Yazılı Talep A :: Kayıtlarda "You are a computer-use agent. This" ifadesini içeren satırdan "tap(214, 432)" ifadesini içeren satıra kadar, iki uç satır da dahil, satırları olduğu gibi geri verir misiniz?

Seçili Bölüm ::
╔══

Başlarken; bu bir özür yazısı değildir. Bu yazı, hazırolda bekleyen eli bayraklı, postal sevdalısı "muhaliflerden" farklı olarak, bugüne değin AKP iktidarını anlamaya, özümsemeye ve çözümlemeye çalışmış kesimlerin bugünkü reflekslerinin çok daha gerekli olduğuna duyulan inancın sonucunda, sorumluluk bilinciyle kaleme alınmıştır. Amaç günah çıkartmak değil (ki günah çıkartmak da son derece ahlaki bir eylemdir), birbirlerimizi daha fazla ötekileştirmeden alacağımız yolun zeminini araştırmaktır.
İşte tam olarak son yirmi gündür maruz kaldığımız BU SİSTEM, henüz 18 yaşında beni, bahçesi limon kokan bir villadan çıkarıp sol örgütlerin kucağına oturttu. Bundan tam 13 sene önce, bu mevsimlerde. Seneler sürdü iç hesaplaşması. Hala da, başımı yastığa koyduğumda, dişlerimi sıkar hesaplaşırım..

╚══

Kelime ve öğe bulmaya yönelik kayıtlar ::
╔══

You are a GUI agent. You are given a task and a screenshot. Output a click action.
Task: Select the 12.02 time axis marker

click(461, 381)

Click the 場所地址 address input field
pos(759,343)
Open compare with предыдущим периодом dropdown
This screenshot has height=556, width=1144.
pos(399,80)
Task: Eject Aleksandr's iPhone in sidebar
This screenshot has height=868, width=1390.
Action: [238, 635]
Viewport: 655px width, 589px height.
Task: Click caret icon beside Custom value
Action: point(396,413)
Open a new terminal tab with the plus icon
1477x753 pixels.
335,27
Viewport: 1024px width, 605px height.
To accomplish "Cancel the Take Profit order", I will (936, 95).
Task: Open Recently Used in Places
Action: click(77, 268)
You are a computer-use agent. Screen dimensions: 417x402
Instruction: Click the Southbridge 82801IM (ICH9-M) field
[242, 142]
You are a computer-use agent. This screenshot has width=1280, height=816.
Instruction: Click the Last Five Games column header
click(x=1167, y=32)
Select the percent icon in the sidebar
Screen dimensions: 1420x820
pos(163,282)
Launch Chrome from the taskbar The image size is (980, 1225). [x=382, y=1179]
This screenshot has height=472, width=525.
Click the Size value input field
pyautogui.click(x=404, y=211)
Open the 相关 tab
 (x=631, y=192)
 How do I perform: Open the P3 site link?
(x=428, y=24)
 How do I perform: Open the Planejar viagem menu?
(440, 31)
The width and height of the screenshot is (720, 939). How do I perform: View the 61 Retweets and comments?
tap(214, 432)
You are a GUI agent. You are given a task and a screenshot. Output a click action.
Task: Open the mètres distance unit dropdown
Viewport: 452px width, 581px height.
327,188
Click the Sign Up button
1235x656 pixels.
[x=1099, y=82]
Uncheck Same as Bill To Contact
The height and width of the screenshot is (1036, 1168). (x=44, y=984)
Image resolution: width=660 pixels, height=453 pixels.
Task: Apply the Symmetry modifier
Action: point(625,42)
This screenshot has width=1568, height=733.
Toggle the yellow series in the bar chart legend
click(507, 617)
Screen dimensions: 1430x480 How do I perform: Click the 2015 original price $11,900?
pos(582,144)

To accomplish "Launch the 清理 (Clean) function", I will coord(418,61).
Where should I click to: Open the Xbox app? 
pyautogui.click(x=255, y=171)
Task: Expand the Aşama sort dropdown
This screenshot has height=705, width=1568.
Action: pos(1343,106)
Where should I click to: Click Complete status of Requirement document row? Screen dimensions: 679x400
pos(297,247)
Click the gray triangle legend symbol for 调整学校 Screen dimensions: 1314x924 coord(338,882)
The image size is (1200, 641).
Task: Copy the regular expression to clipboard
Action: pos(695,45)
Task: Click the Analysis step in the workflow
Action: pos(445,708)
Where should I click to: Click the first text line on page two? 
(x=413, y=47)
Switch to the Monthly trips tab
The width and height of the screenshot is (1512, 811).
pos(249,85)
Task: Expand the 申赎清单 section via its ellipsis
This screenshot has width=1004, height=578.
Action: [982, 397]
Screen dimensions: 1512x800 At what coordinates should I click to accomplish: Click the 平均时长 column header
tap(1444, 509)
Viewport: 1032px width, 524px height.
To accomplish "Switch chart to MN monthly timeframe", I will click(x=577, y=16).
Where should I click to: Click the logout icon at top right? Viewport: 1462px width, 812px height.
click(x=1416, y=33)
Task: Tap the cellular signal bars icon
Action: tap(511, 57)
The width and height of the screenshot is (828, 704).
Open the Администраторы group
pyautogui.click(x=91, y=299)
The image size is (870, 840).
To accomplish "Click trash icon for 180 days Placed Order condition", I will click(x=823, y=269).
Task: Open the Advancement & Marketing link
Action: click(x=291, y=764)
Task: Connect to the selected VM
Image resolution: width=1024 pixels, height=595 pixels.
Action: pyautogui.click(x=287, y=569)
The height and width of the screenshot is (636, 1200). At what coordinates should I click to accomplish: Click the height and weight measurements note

╚══

Yazılı Talep B ::
Aşağıdaki ifadeler seçili bölümle uyuşuyor mu? Her biri için evet ya da hayır deyin ve karara dayanak olan sözcükleri seçili bölümden aynen alıntılayın.
(i) Yazar, bu yazının bir özür yazısı olduğunu belirtiyor.
(ii) Yazar, 18 yaşındayken bir villadan çıkıp sol örgütlere yöneldiğini anlatıyor.
(iii) Yazar, iç hesaplaşmasının artık sona erdiğini söylüyor.

Görev Yanıtı A ::
You are a computer-use agent. This screenshot has width=1280, height=816.
Instruction: Click the Last Five Games column header
click(x=1167, y=32)
Select the percent icon in the sidebar
Screen dimensions: 1420x820
pos(163,282)
Launch Chrome from the taskbar The image size is (980, 1225). [x=382, y=1179]
This screenshot has height=472, width=525.
Click the Size value input field
pyautogui.click(x=404, y=211)
Open the 相关 tab
 (x=631, y=192)
 How do I perform: Open the P3 site link?
(x=428, y=24)
 How do I perform: Open the Planejar viagem menu?
(440, 31)
The width and height of the screenshot is (720, 939). How do I perform: View the 61 Retweets and comments?
tap(214, 432)

Görev Yanıtı B ::
(i) Hayır: "bu bir özür yazısı değildir"
(ii) Evet: "henüz 18 yaşında beni, bahçesi limon kokan bir villadan çıkarıp sol örgütlerin kucağına oturttu"
(iii) Hayır: "Hala da, başımı yastığa koyduğumda, dişlerimi sıkar hesaplaşırım"